TASK:
Give the data again exactly, from its opening line through the line in which "[Instagram] (52, 1408)" appears.

▼

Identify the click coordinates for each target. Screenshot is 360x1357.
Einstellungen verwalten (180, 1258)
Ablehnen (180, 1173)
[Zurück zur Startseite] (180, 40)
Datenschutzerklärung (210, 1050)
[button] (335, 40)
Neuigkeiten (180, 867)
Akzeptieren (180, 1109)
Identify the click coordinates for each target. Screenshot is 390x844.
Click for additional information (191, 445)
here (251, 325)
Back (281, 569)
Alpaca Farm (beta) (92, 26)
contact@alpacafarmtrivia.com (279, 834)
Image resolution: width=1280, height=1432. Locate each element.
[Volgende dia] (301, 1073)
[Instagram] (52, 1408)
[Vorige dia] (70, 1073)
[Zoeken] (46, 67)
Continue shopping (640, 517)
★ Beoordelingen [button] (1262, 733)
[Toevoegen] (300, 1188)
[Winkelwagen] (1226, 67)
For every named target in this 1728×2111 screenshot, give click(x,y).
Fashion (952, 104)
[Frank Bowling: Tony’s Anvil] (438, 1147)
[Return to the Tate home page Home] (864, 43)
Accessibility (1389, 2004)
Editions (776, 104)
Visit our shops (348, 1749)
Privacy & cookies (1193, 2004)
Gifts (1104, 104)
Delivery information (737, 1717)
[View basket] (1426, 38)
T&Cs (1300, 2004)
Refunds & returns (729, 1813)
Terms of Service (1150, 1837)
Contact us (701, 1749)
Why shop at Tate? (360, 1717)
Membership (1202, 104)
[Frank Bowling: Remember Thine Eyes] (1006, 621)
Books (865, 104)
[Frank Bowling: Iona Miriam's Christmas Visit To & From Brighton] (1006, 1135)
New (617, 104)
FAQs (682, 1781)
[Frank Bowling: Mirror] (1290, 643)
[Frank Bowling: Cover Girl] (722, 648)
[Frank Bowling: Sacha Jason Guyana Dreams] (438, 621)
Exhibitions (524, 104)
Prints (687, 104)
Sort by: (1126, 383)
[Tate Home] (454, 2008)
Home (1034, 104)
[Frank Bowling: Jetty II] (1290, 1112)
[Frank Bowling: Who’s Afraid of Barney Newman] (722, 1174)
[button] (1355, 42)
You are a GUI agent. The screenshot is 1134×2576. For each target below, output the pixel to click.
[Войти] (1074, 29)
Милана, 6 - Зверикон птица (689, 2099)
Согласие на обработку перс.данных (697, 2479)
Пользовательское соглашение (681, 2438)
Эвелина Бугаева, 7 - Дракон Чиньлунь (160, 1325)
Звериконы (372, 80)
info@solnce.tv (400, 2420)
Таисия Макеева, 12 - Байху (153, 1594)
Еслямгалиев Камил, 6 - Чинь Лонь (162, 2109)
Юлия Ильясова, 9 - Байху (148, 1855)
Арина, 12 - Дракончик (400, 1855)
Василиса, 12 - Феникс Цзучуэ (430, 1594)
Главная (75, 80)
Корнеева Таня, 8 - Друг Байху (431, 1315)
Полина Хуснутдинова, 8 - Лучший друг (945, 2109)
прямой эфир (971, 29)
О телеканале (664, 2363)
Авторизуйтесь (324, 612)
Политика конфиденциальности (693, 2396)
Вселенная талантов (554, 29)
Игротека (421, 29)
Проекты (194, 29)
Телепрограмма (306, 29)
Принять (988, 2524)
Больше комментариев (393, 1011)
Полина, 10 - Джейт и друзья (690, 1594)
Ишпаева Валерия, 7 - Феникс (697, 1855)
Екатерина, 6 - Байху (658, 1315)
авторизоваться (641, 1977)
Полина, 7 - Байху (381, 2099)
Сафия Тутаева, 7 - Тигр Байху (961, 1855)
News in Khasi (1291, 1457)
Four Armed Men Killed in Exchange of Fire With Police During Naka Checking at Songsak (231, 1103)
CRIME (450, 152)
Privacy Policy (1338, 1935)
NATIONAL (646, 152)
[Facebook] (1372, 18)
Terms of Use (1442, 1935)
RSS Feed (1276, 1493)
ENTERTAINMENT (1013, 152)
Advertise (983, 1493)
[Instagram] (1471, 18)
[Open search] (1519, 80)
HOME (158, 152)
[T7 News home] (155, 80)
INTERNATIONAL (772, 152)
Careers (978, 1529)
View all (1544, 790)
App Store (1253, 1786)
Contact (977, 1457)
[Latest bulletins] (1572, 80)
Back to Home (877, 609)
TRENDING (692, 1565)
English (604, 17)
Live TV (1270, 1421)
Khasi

▲

EXERCISE SOLUTION:
Identify the click coordinates for each target. Screenshot is 360x1357.
Einstellungen verwalten (180, 1258)
Ablehnen (180, 1173)
[Zurück zur Startseite] (180, 40)
Datenschutzerklärung (210, 1050)
[button] (335, 40)
Neuigkeiten (180, 867)
Akzeptieren (180, 1109)
Identify the click coordinates for each target. Screenshot is 390x844.
Click for additional information (191, 445)
here (251, 325)
Back (281, 569)
Alpaca Farm (beta) (92, 26)
contact@alpacafarmtrivia.com (279, 834)
Image resolution: width=1280, height=1432. Locate each element.
[Volgende dia] (301, 1073)
[Instagram] (52, 1408)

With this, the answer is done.